Wallop! That's a Baseball term right?

Fielding is a much more straightforward affair, running and positioning is all handled automatically, as is throwing back to base. The only thing the player must consider is making catches. A simple swipe in the direction of the ball when a fielder is nearby will result in them jumping or making a dive to get the ball before it hits the ground. Tapping will attempt a catch without the acrobatics when an easier delivery is approaching.

LONGEVITY: To further counter the arcade image, there is some real depth involved in the game too. Big Hit Baseball features a total of three cup tournaments and 20 different teams. They have even included some non-USA teams such as Tokyo and Cuba. Ok, the teams are not 100% authentic, nor do they include real player names, but this is offset by the incorporated name editor. Being made by the same developers who worked on the iOS version of Championship Manager, gamers would expect the game to be fairly in-depth and customisable, and with the included statistics and editing tools, there is plenty here to keep you happy.

The different cup competitions run at three difficulty levels, allowing for progression as the player gets the hang of the game and improves. It does get particularly tricky to strike out or catch your opponent’s hits in later games, so mastering and winning all the trophies in the game will take quite some time. Add into the mix achievements and leaderboards supplied via Game Center support and there is a lot for the player to strive towards. Facebook integration is also included so that all of your achievements and biggest victories can be shared and gloated over with friends.

A lack of any form of multiplayer is a bit of a let-down though. A sports title such as this seems to lend itself directly to competitive play, and Wi-fi multiplayer functionality would add a great deal of excitement and replayability into the mix.
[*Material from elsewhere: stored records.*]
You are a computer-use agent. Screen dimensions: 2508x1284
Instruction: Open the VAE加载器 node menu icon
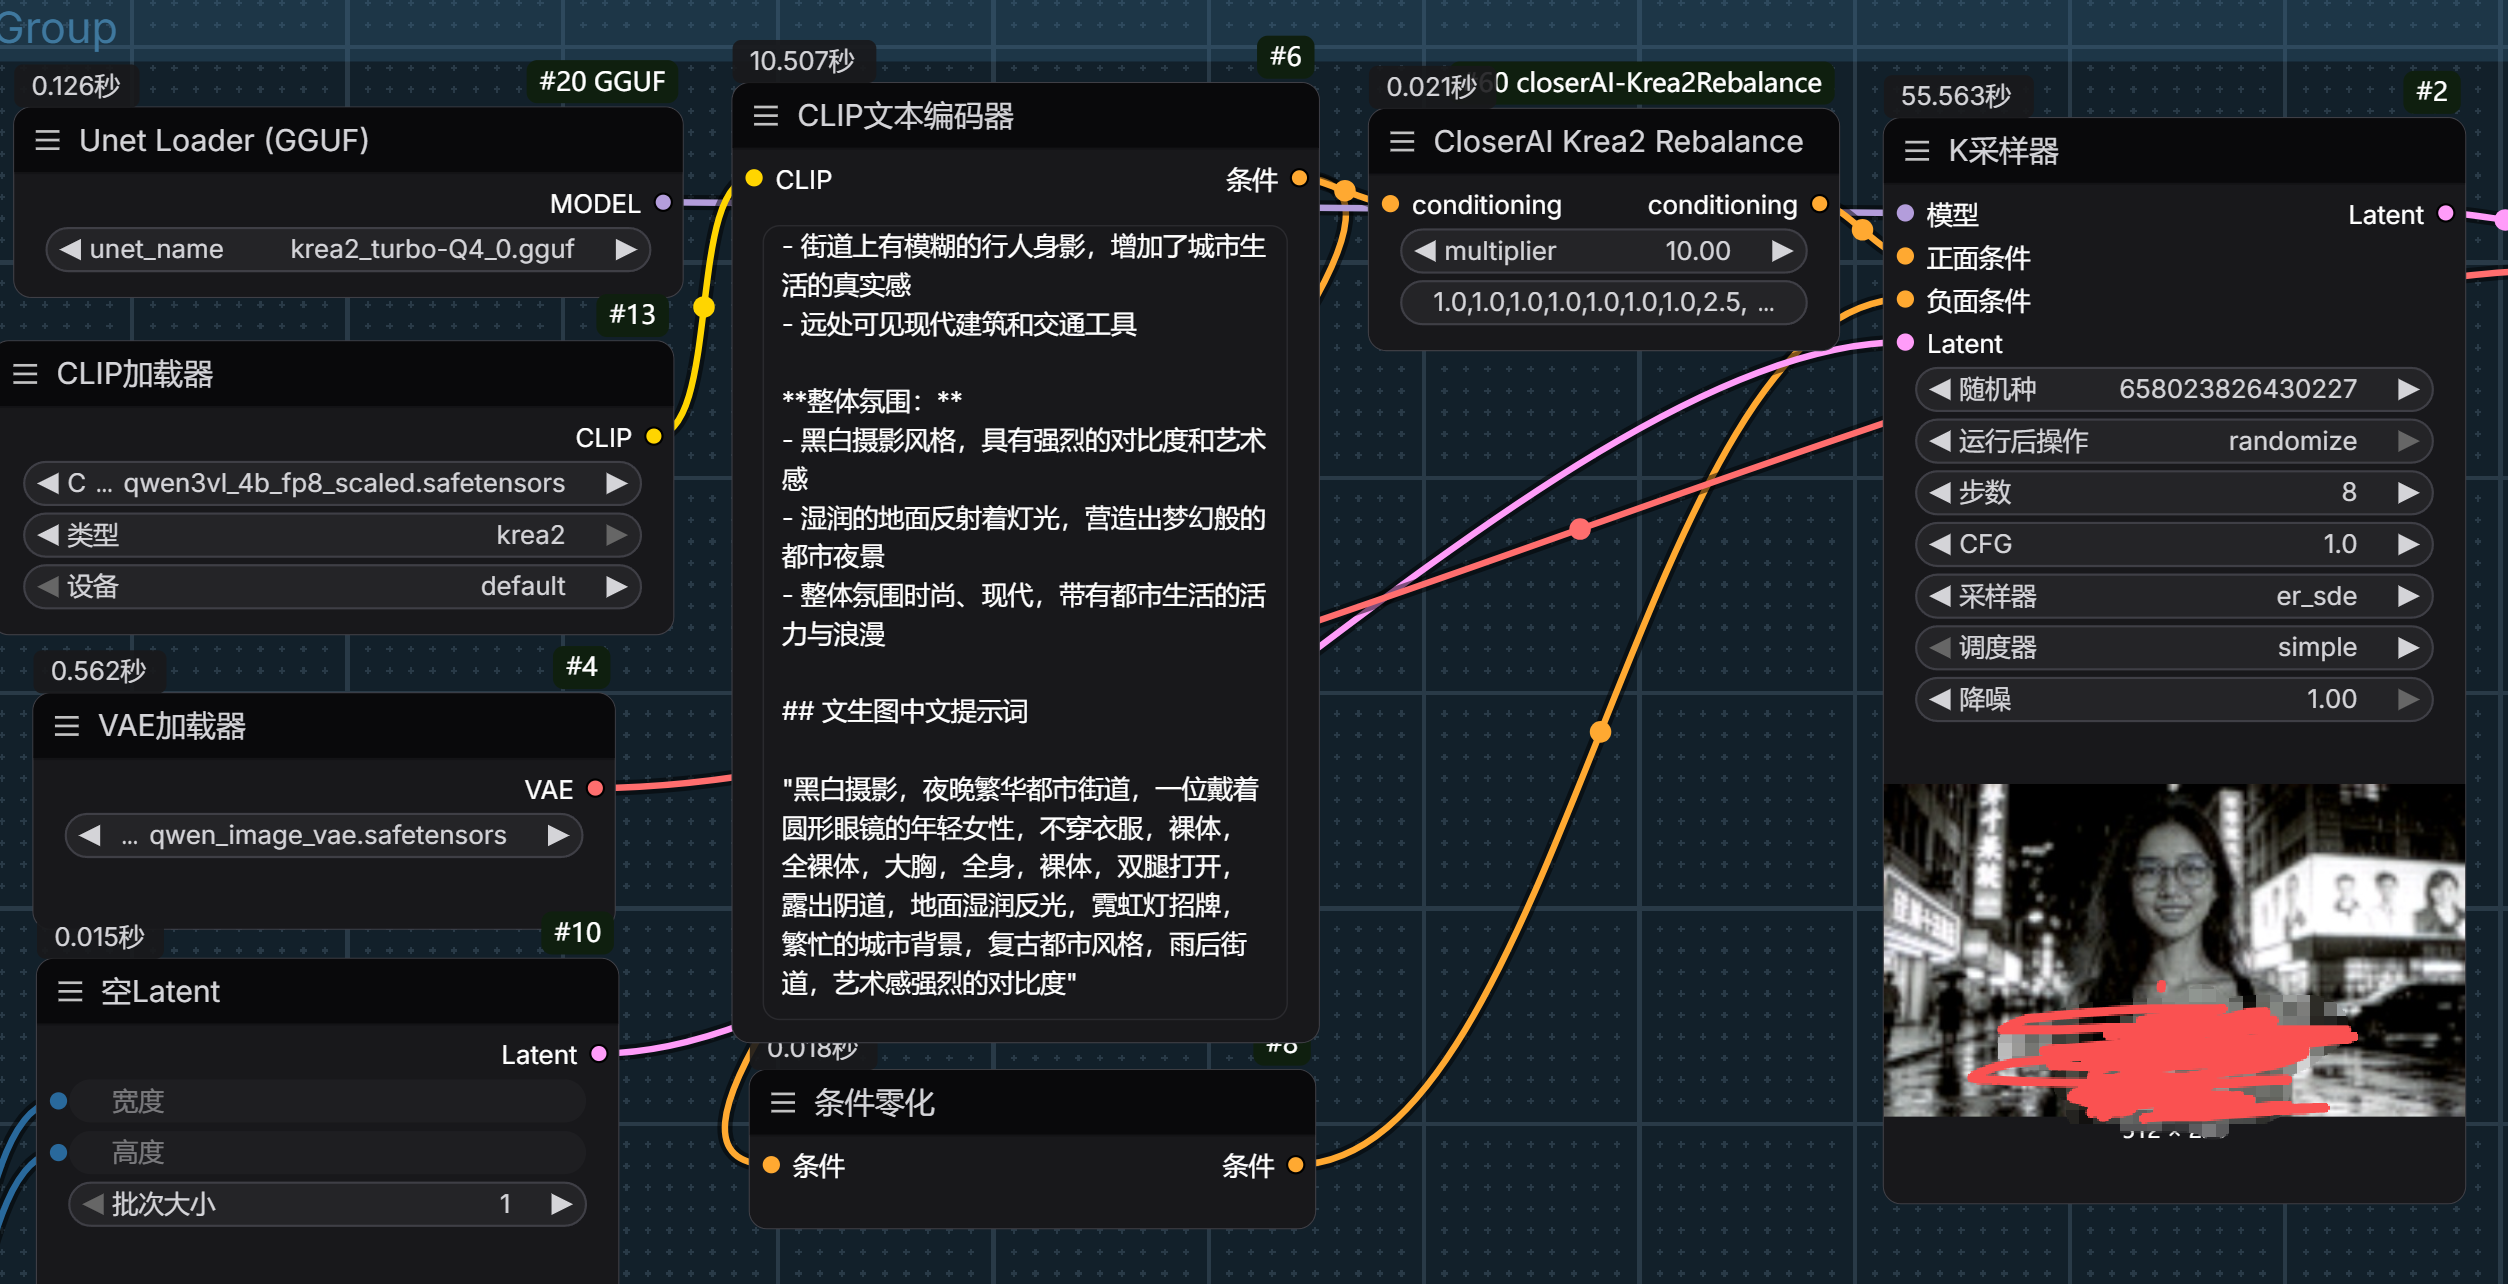67,726
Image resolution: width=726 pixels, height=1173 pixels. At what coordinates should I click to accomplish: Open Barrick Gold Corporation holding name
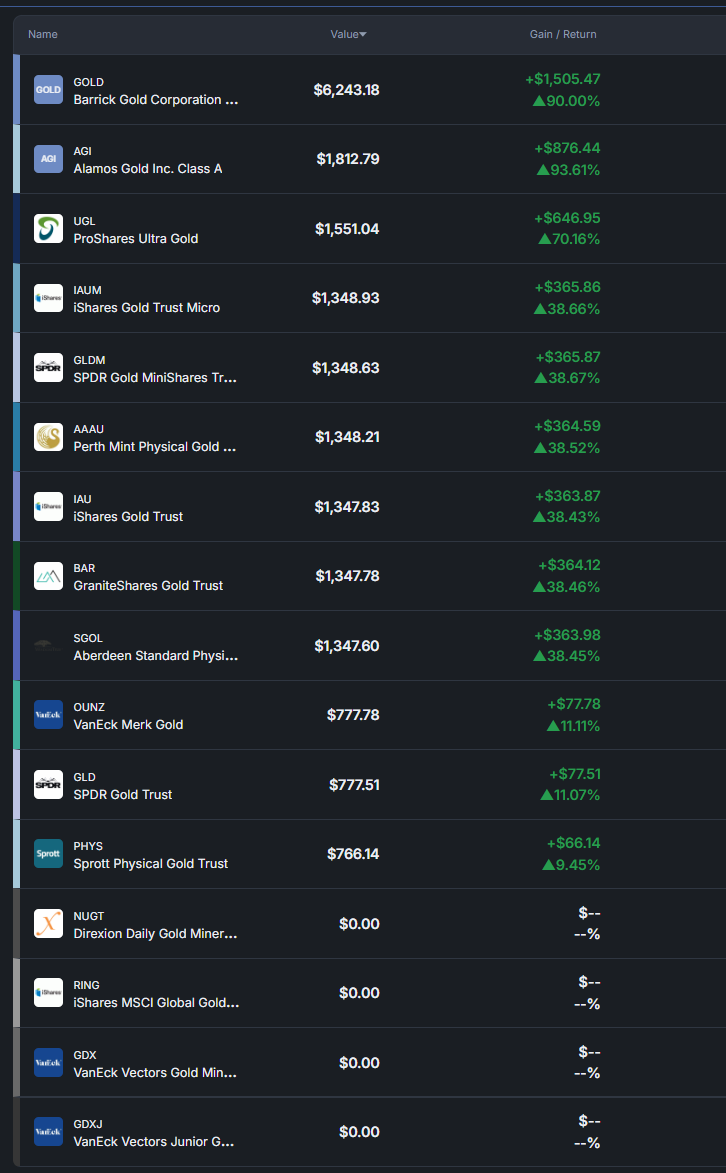[x=156, y=99]
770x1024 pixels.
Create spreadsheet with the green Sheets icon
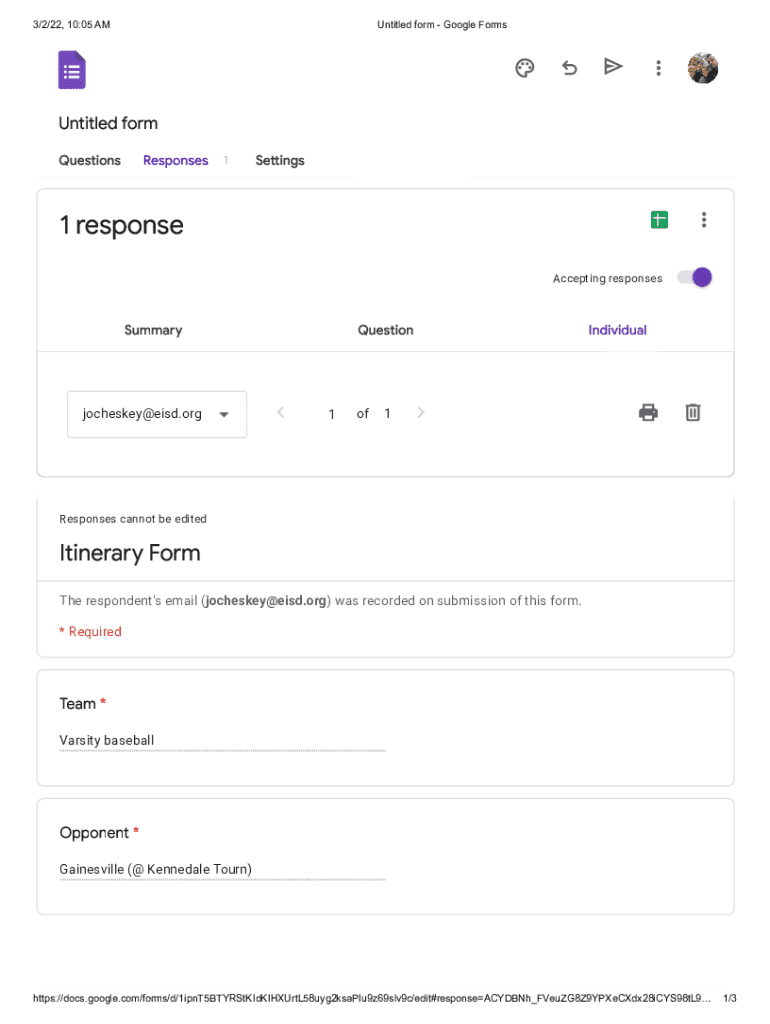(659, 220)
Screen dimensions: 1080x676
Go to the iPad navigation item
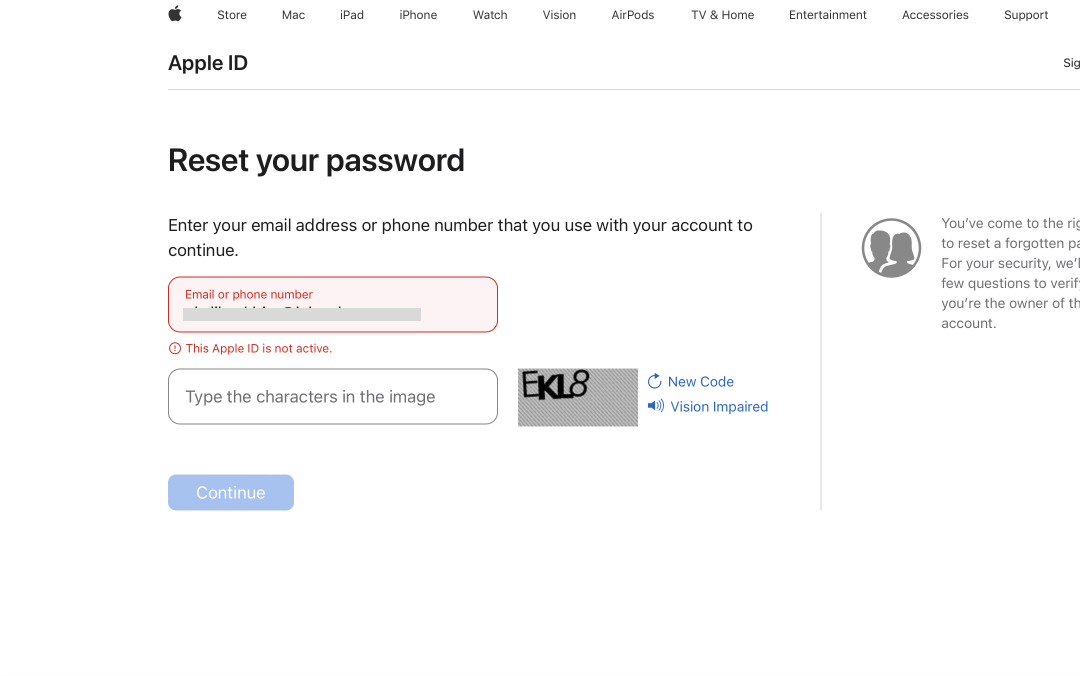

Putting your pitching and batting skills to the test against another human would be fun to try, as the timing and variety in play would be far more unpredictable.

Remember kids, always practice safe...baseball

VERDICT: With its easy to pick up, yet harder to master controls and its sliding scale of difficulty when progressing through tournaments, the game provides an even and rewarding experience. It never feels like you are out of your depth as the game seems to naturally progress as you do. It will remain very much a like it or hate it game in some respects, as Baseball remains a niche interest. Even non-fans should definitely be encouraged to give it a fair chance.

The visuals and sound may well be simple, but it is the control implementation which is key here, and the intuitive system that anyone could imagine creating in a game, but few could put in place effectively, really hits a Home Run.